In [None]:
import pandas as pd
import numpy as np
import matplotlib.pyplot as plt
import seaborn as sns
from sklearn.cluster import KMeans
from sklearn.preprocessing import StandardScaler
from sklearn.metrics import silhouette_score

# Load the dataset
data = pd.read_csv('knn dataset.csv')

# Preprocessing: Scaling the data
scaler = StandardScaler()
scaled_data = scaler.fit_transform(data)

# Determine the optimal number of clusters using the elbow method
inertia = []
cluster_range = range(1, 11)

for k in cluster_range:
    kmeans = KMeans(n_clusters=k, random_state=42)
    kmeans.fit(scaled_data)
    inertia.append(kmeans.inertia_)

# Plot the elbow method
plt.figure(figsize=(8, 5))
plt.plot(cluster_range, inertia, marker='o')
plt.title("Elbow Method for Optimal Number of Clusters")
plt.xlabel("Number of Clusters")
plt.ylabel("Inertia")
plt.xticks(cluster_range)
plt.grid()
plt.show()

# Optimal number of clusters (based on observation)
optimal_clusters = 3

# Apply K-Means clustering
kmeans = KMeans(n_clusters=optimal_clusters, random_state=42)
clusters = kmeans.fit_predict(scaled_data)

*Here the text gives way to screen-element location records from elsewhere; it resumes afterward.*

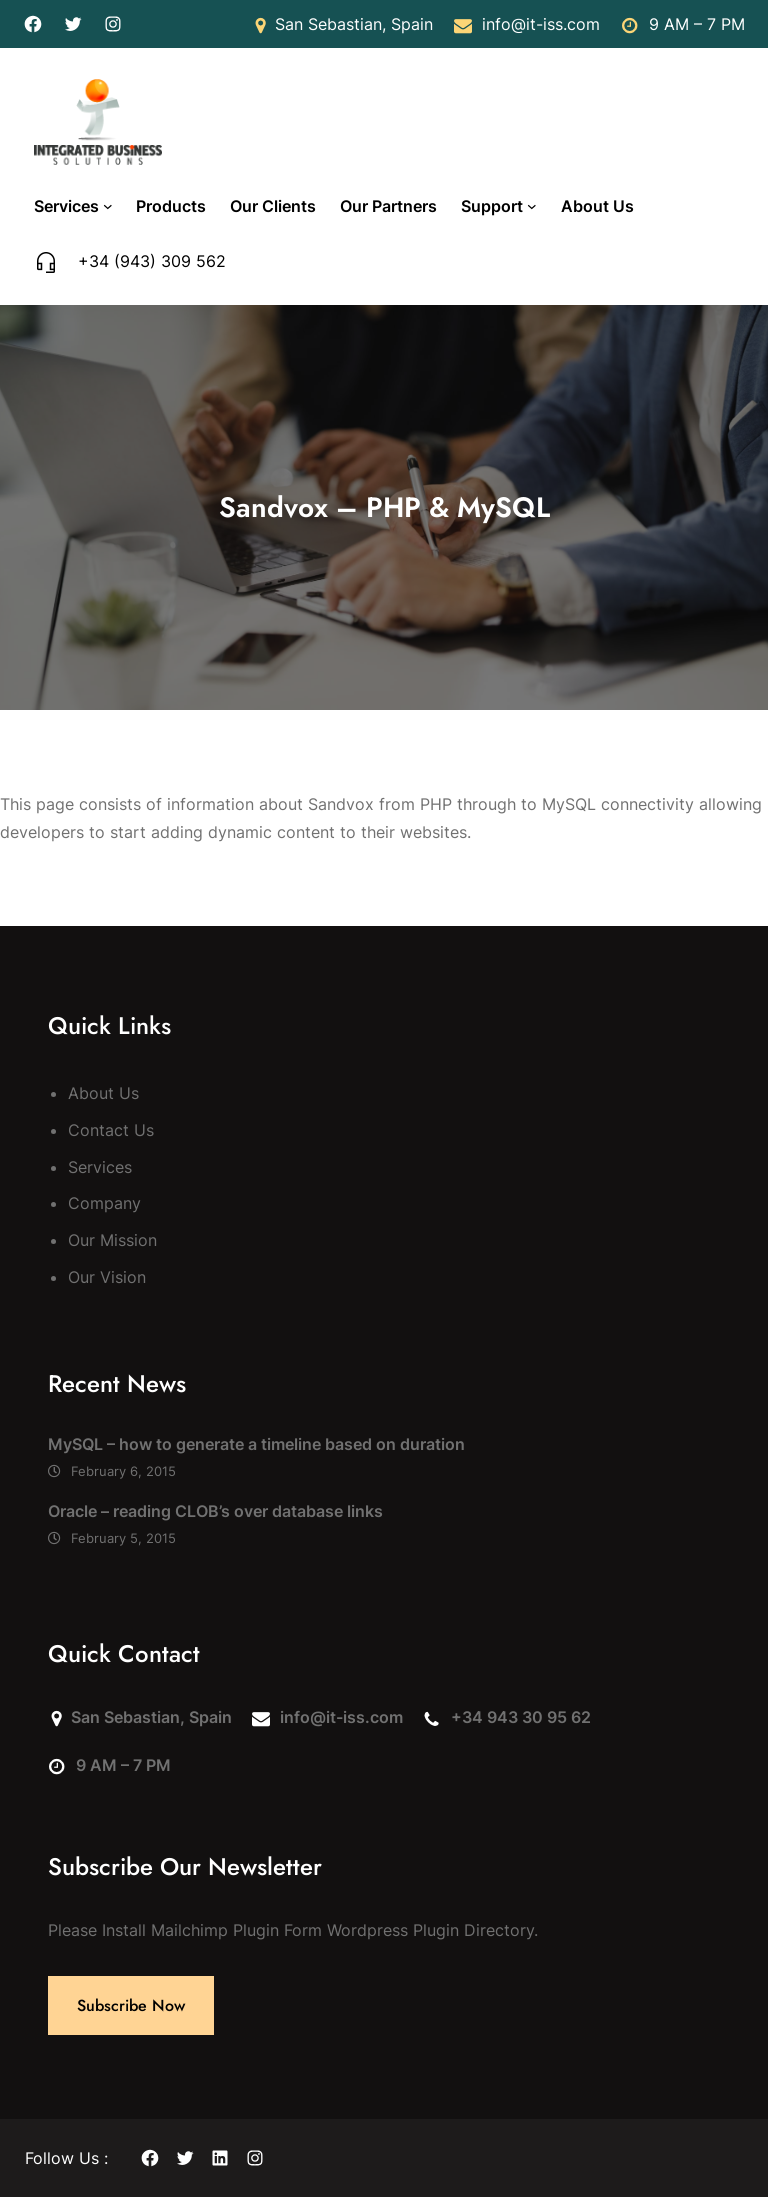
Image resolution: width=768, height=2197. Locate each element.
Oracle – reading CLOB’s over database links (215, 1511)
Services (66, 206)
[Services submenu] (108, 206)
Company (104, 1203)
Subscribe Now (131, 2005)
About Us (103, 1093)
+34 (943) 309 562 (152, 261)
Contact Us (111, 1130)
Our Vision (107, 1277)
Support (492, 206)
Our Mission (112, 1240)
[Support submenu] (532, 206)
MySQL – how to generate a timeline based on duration (256, 1444)
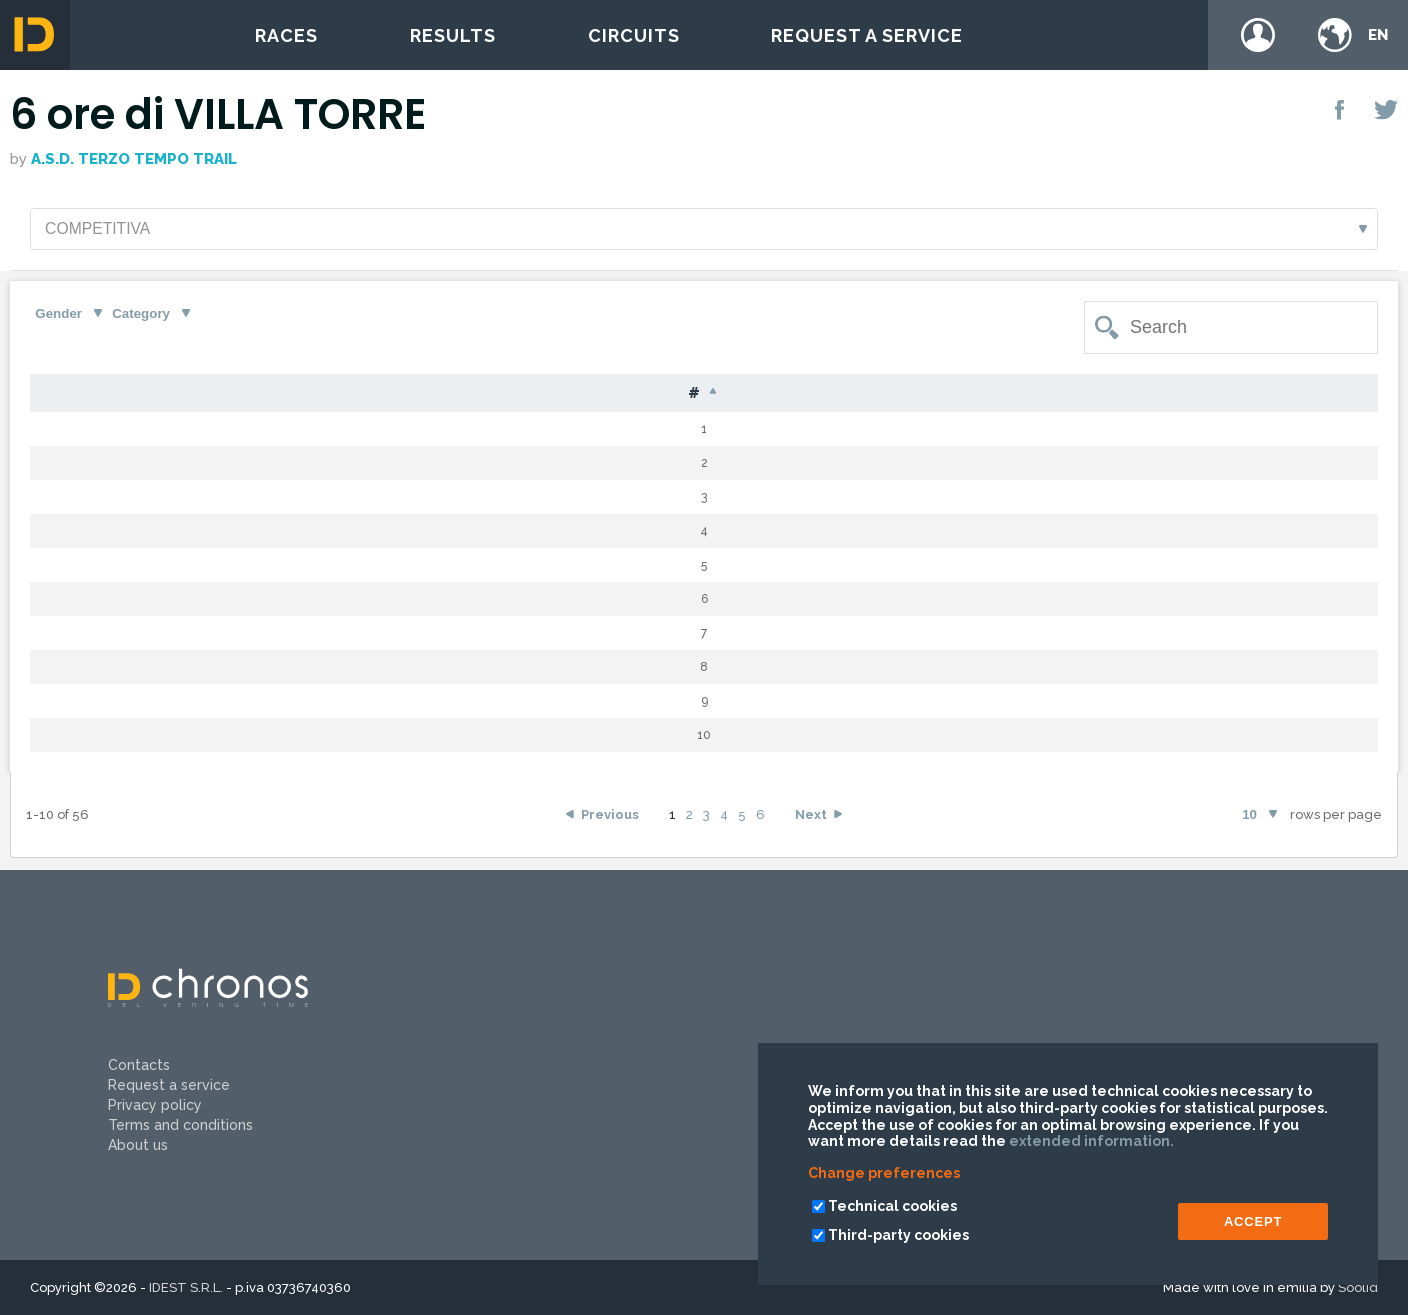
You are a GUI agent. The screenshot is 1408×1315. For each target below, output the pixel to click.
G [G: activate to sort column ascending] (607, 394)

# Add cluster labels to the dataset
data['Cluster'] = clusters

# Visualize clusters using a 2D scatter plot (first two features)
plt.figure(figsize=(8, 6))
sns.scatterplot(
    x=data['Feature_1'],
    y=data['Feature_2'],
    hue=data['Cluster'],
    palette="viridis",
    style=data['Cluster'],
    s=100,
    alpha=0.8
)
plt.title("2D Scatter Plot of Clusters")
plt.xlabel("Feature 1")
plt.ylabel("Feature 2")
plt.legend(title="Cluster")
plt.grid()
plt.show()

# Silhouette score for cluster evaluation
silhouette_avg = silhouette_score(scaled_data, clusters)
print(f"Silhouette Score: {silhouette_avg}"

In [None]:
#Elbow Method: The elbow method plot suggests that the optimal number of clusters is 3, as the curve starts to flatten beyond this point.

#Cluster Visualization: A scatter plot of the first two features shows the clusters formed by the K-Means algorithm. Each cluster is distinguished by different colors and markers.

#Silhouette Score: The silhouette score for the clustering is 0.1878, indicating a relatively low degree of separation between clusters. This may suggest overlapping clusters or data that isn't strongly separated.